Décryptage du clip : « My love » de Justin Timberlake (ou comment prendre des couleurs R&B lorsqu'on a le profil du gendre idéal...)

Date 08-05-2015 17:50:00 | Catégorie : Textes


« My love » fait partie de l'album « futuresex/lovesounds », deuxième album solo du chanteur Justin Timberlake sorti en 2006.


« Deuxième album solo » car précédemment, le chanteur faisait partie d'un boys band qui rencontrait d'ailleurs un certain succès outre-Atlantique. Encore quelques années avant, il avait débuté sa carrière médiatique et artistique dans le « Mickey Mouse club », programme pour enfants et adolescents américains où il avait rencontré Britney Spears, sa petite amie de l'époque.


A vrai dire, au début des années 2000, Justin Timberlake souffrait du même syndrome que Britney Spears : portée par un public enfant et adolescent, la star âgée d'une vingtaine d'année cherchait le moyen de renouveler sa popularité et d'évoluer vers un public plus adulte. Cette phase de transition, sorte de crise et de chrysalide de l'artiste, est fatale à bon nombre d'enfants stars. Passer d'une image de petite fille sage gentillette à celle d’adulte sulfureuse fut plus que préjudiciable à notre chère Britney.

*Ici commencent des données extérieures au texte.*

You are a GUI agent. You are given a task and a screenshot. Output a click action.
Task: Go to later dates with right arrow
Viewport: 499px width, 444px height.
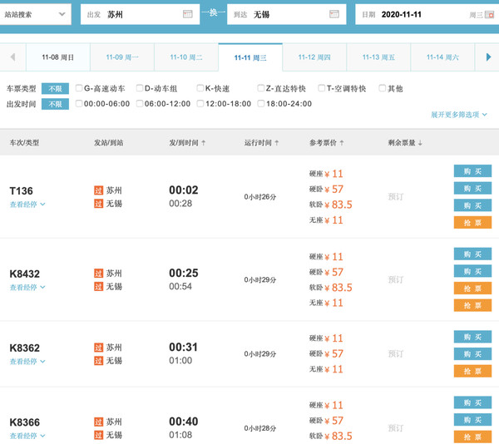click(x=488, y=57)
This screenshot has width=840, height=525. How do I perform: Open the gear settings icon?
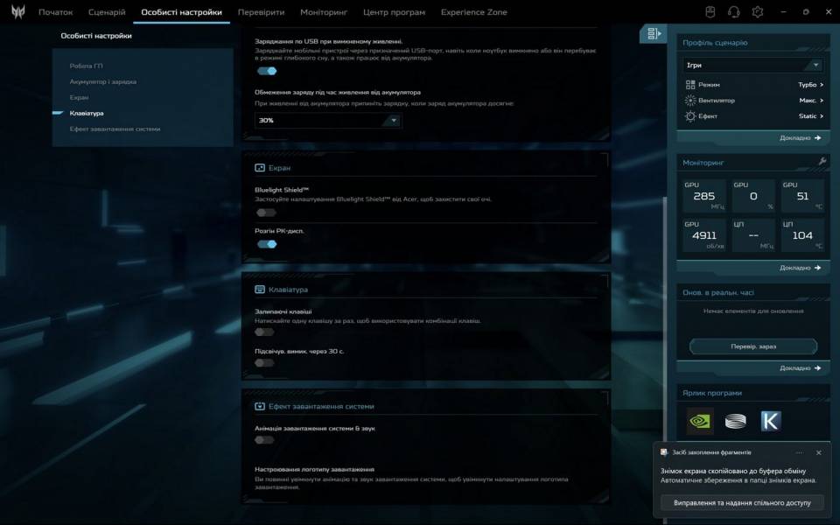tap(758, 12)
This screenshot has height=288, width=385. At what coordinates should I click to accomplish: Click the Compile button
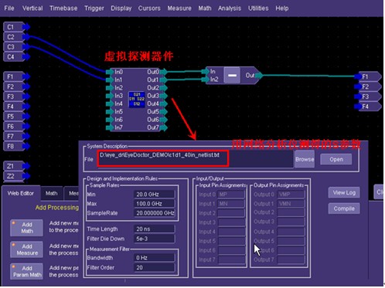[x=344, y=208]
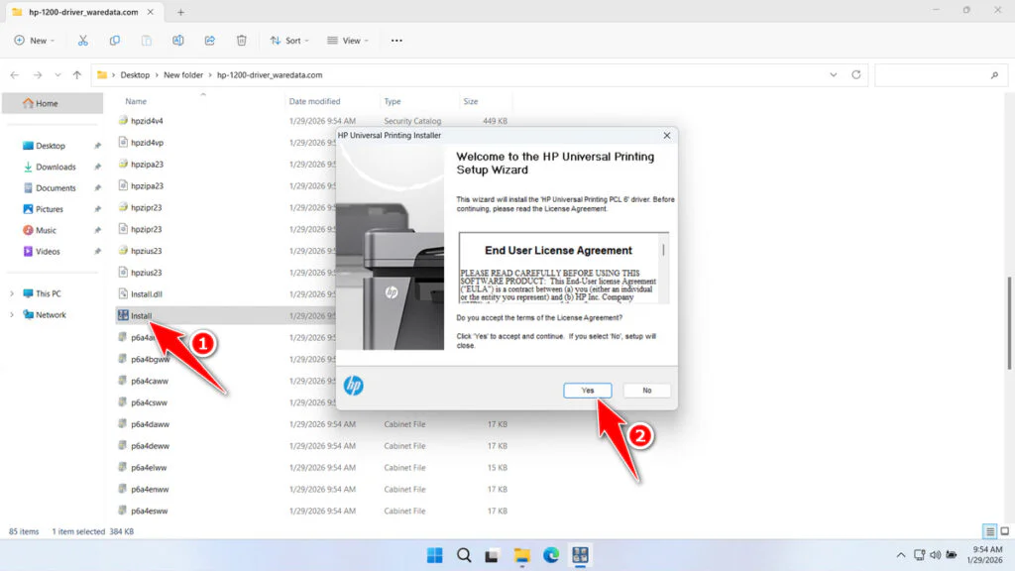Open the Share icon in the toolbar

click(209, 41)
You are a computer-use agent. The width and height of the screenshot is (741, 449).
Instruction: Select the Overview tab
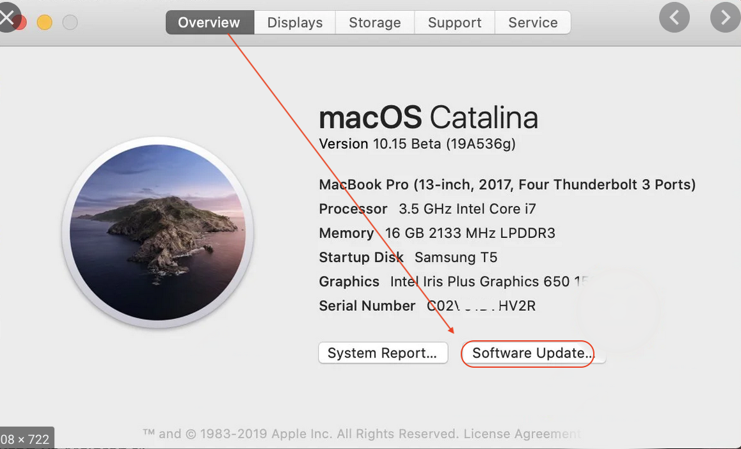209,22
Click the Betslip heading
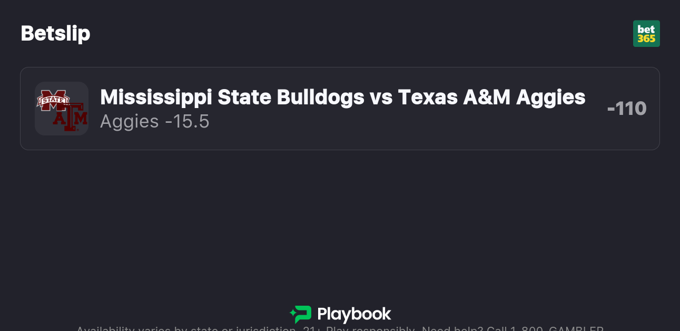 [x=55, y=33]
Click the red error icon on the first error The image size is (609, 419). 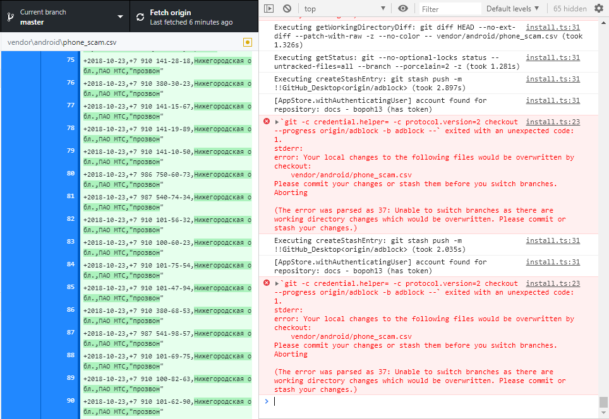266,122
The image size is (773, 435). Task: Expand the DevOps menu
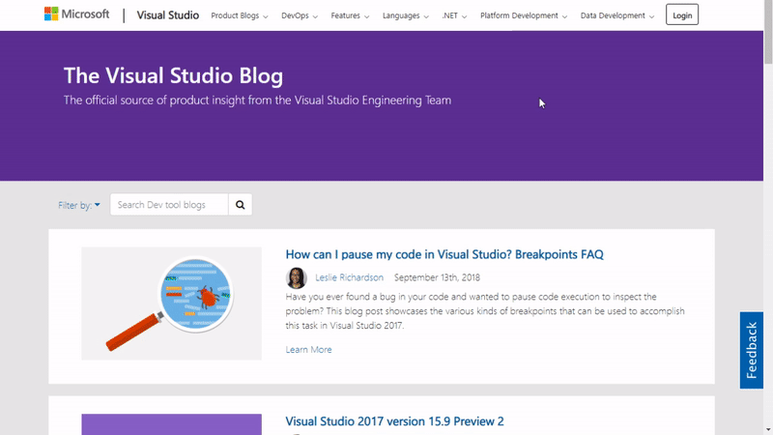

En 2002, Justin Timberlake sort son premier album solo où il met en scène sa rupture avec Britney Spears dans la chanson « Cry me a river », prenant ainsi clairement ses distances avec son adolescence et marquant son indépendance artistique. L'album est complimenté par la critique et se vend très bien, mais ce n'est pas encore la consécration.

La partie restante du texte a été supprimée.